ASSIGNED TASK: Write out all of the records, keeping each one exactly as written.

Records drawn from a dataset
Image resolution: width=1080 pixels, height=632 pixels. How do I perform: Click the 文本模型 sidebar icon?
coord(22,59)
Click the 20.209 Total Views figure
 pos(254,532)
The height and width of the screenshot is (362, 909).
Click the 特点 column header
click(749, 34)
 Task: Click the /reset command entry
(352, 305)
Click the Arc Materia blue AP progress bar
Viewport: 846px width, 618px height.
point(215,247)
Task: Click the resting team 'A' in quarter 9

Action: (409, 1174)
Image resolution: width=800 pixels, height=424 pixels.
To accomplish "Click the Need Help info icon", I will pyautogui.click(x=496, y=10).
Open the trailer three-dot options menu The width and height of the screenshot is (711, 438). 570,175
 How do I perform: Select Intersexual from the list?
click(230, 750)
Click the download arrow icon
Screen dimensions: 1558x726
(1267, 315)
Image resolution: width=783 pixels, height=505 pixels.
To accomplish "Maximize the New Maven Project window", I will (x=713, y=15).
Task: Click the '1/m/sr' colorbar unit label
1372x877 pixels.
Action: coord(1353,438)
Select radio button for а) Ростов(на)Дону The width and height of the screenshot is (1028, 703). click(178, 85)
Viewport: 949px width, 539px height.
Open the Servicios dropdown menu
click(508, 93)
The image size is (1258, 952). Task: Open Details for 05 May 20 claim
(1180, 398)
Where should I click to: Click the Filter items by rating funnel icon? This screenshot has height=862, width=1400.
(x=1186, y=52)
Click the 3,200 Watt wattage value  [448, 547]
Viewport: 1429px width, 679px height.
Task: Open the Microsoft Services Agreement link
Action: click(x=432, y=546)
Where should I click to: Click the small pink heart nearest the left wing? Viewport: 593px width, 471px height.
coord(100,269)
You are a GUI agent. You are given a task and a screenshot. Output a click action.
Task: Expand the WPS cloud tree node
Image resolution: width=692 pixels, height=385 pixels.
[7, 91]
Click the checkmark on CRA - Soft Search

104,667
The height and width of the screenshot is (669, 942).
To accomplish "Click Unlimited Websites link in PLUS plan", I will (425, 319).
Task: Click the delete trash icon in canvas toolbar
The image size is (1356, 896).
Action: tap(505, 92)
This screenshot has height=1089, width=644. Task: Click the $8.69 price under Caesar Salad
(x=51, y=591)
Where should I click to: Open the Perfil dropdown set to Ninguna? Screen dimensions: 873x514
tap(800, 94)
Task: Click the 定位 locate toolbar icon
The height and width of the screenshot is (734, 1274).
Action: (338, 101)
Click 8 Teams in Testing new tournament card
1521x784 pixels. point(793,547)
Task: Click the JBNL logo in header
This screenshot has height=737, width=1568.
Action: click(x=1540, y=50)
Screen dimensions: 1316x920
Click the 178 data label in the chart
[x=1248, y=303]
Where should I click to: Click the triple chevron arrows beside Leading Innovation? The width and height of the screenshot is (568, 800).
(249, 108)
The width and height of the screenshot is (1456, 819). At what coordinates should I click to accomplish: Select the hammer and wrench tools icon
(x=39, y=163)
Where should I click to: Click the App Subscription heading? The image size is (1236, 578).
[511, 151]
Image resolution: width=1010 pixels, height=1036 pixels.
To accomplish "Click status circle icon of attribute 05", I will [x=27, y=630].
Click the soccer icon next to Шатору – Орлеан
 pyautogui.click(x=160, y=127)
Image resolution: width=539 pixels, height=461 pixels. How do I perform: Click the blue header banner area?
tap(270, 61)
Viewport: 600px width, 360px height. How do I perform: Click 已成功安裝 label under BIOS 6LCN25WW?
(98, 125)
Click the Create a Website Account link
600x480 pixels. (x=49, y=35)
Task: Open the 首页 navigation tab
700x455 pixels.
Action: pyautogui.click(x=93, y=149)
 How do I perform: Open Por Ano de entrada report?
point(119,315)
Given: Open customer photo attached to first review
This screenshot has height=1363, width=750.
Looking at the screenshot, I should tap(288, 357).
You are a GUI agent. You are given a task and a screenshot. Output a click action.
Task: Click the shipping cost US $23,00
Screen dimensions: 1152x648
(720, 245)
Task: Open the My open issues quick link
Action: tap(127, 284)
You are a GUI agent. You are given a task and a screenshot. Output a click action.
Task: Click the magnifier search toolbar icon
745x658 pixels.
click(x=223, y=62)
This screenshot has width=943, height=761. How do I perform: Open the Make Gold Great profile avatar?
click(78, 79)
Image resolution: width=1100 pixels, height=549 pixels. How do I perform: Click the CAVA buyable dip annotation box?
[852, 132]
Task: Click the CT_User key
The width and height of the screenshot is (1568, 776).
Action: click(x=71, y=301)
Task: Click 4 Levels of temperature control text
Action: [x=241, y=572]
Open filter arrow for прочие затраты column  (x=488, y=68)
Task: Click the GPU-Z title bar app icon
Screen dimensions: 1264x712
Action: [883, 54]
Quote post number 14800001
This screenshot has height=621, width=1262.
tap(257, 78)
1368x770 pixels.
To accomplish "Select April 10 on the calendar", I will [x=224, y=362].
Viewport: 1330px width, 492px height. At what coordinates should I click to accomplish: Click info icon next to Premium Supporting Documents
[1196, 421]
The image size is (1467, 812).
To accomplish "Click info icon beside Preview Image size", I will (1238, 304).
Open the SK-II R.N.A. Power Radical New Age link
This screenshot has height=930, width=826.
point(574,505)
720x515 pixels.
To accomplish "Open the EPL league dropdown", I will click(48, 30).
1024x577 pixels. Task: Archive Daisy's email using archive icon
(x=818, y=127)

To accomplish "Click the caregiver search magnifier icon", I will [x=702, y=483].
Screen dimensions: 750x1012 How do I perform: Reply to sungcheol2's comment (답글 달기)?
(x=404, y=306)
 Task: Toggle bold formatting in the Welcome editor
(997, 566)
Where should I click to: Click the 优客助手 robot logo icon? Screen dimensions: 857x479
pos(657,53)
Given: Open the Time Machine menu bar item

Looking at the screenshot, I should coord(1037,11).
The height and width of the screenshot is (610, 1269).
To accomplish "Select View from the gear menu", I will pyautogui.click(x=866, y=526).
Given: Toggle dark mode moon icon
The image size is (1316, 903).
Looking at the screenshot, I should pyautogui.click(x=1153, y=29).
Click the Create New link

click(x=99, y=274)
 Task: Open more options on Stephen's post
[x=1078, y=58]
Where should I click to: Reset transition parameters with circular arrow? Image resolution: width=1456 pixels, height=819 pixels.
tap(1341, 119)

RESPONSE TO THE TASK:
Image resolution: width=1080 pixels, height=632 pixels. How do I perform: Click the 文本模型 sidebar icon?
coord(22,59)
Click the 20.209 Total Views figure
 pos(254,532)
The height and width of the screenshot is (362, 909).
Click the 特点 column header
click(749, 34)
 Task: Click the /reset command entry
(352, 305)
Click the Arc Materia blue AP progress bar
Viewport: 846px width, 618px height.
point(215,247)
Task: Click the resting team 'A' in quarter 9

Action: (409, 1174)
Image resolution: width=800 pixels, height=424 pixels.
To accomplish "Click the Need Help info icon", I will pyautogui.click(x=496, y=10).
Open the trailer three-dot options menu The width and height of the screenshot is (711, 438). 570,175
 How do I perform: Select Intersexual from the list?
click(230, 750)
Click the download arrow icon
Screen dimensions: 1558x726
(1267, 315)
Image resolution: width=783 pixels, height=505 pixels.
To accomplish "Maximize the New Maven Project window", I will (x=713, y=15).
Task: Click the '1/m/sr' colorbar unit label
1372x877 pixels.
Action: coord(1353,438)
Select radio button for а) Ростов(на)Дону The width and height of the screenshot is (1028, 703). click(178, 85)
Viewport: 949px width, 539px height.
Open the Servicios dropdown menu
click(508, 93)
The image size is (1258, 952). Task: Open Details for 05 May 20 claim
(1180, 398)
Where should I click to: Click the Filter items by rating funnel icon? This screenshot has height=862, width=1400.
(x=1186, y=52)
Click the 3,200 Watt wattage value  [448, 547]
Viewport: 1429px width, 679px height.
Task: Open the Microsoft Services Agreement link
Action: click(x=432, y=546)
Where should I click to: Click the small pink heart nearest the left wing? Viewport: 593px width, 471px height.
coord(100,269)
You are a GUI agent. You are given a task and a screenshot. Output a click action.
Task: Expand the WPS cloud tree node
Image resolution: width=692 pixels, height=385 pixels.
[7, 91]
Click the checkmark on CRA - Soft Search

104,667
The height and width of the screenshot is (669, 942).
To accomplish "Click Unlimited Websites link in PLUS plan", I will (425, 319).
Task: Click the delete trash icon in canvas toolbar
The image size is (1356, 896).
Action: tap(505, 92)
This screenshot has height=1089, width=644. Task: Click the $8.69 price under Caesar Salad
(x=51, y=591)
Where should I click to: Open the Perfil dropdown set to Ninguna? Screen dimensions: 873x514
tap(800, 94)
Task: Click the 定位 locate toolbar icon
The height and width of the screenshot is (734, 1274).
Action: (338, 101)
Click 8 Teams in Testing new tournament card
1521x784 pixels. point(793,547)
Task: Click the JBNL logo in header
This screenshot has height=737, width=1568.
Action: click(x=1540, y=50)
Screen dimensions: 1316x920
Click the 178 data label in the chart
[x=1248, y=303]
Where should I click to: Click the triple chevron arrows beside Leading Innovation? The width and height of the screenshot is (568, 800).
(249, 108)
The width and height of the screenshot is (1456, 819). At what coordinates should I click to accomplish: Select the hammer and wrench tools icon
(x=39, y=163)
Where should I click to: Click the App Subscription heading? The image size is (1236, 578).
[511, 151]
Image resolution: width=1010 pixels, height=1036 pixels.
To accomplish "Click status circle icon of attribute 05", I will [x=27, y=630].
Click the soccer icon next to Шатору – Орлеан
 pyautogui.click(x=160, y=127)
Image resolution: width=539 pixels, height=461 pixels. How do I perform: Click the blue header banner area?
tap(270, 61)
Viewport: 600px width, 360px height. How do I perform: Click 已成功安裝 label under BIOS 6LCN25WW?
(98, 125)
Click the Create a Website Account link
600x480 pixels. (x=49, y=35)
Task: Open the 首页 navigation tab
700x455 pixels.
Action: pyautogui.click(x=93, y=149)
 How do I perform: Open Por Ano de entrada report?
point(119,315)
Given: Open customer photo attached to first review
This screenshot has height=1363, width=750.
Looking at the screenshot, I should tap(288, 357).
You are a GUI agent. You are given a task and a screenshot. Output a click action.
Task: Click the shipping cost US $23,00
Screen dimensions: 1152x648
(720, 245)
Task: Open the My open issues quick link
Action: tap(127, 284)
You are a GUI agent. You are given a task and a screenshot. Output a click action.
Task: Click the magnifier search toolbar icon
745x658 pixels.
click(x=223, y=62)
This screenshot has width=943, height=761. How do I perform: Open the Make Gold Great profile avatar?
click(78, 79)
Image resolution: width=1100 pixels, height=549 pixels. How do I perform: Click the CAVA buyable dip annotation box?
[852, 132]
Task: Click the CT_User key
The width and height of the screenshot is (1568, 776).
Action: click(x=71, y=301)
Task: Click 4 Levels of temperature control text
Action: [x=241, y=572]
Open filter arrow for прочие затраты column  (x=488, y=68)
Task: Click the GPU-Z title bar app icon
Screen dimensions: 1264x712
Action: [883, 54]
Quote post number 14800001
This screenshot has height=621, width=1262.
tap(257, 78)
1368x770 pixels.
To accomplish "Select April 10 on the calendar", I will [x=224, y=362].
Viewport: 1330px width, 492px height. At what coordinates should I click to accomplish: Click info icon next to Premium Supporting Documents
[1196, 421]
The image size is (1467, 812).
To accomplish "Click info icon beside Preview Image size", I will (1238, 304).
Open the SK-II R.N.A. Power Radical New Age link
This screenshot has height=930, width=826.
point(574,505)
720x515 pixels.
To accomplish "Open the EPL league dropdown", I will click(48, 30).
1024x577 pixels. Task: Archive Daisy's email using archive icon
(x=818, y=127)

To accomplish "Click the caregiver search magnifier icon", I will [x=702, y=483].
Screen dimensions: 750x1012 How do I perform: Reply to sungcheol2's comment (답글 달기)?
(x=404, y=306)
 Task: Toggle bold formatting in the Welcome editor
(997, 566)
Where should I click to: Click the 优客助手 robot logo icon? Screen dimensions: 857x479
pos(657,53)
Given: Open the Time Machine menu bar item

Looking at the screenshot, I should coord(1037,11).
The height and width of the screenshot is (610, 1269).
To accomplish "Select View from the gear menu", I will pyautogui.click(x=866, y=526).
Given: Toggle dark mode moon icon
The image size is (1316, 903).
Looking at the screenshot, I should pyautogui.click(x=1153, y=29).
Click the Create New link

click(x=99, y=274)
 Task: Open more options on Stephen's post
[x=1078, y=58]
Where should I click to: Reset transition parameters with circular arrow? Image resolution: width=1456 pixels, height=819 pixels.
tap(1341, 119)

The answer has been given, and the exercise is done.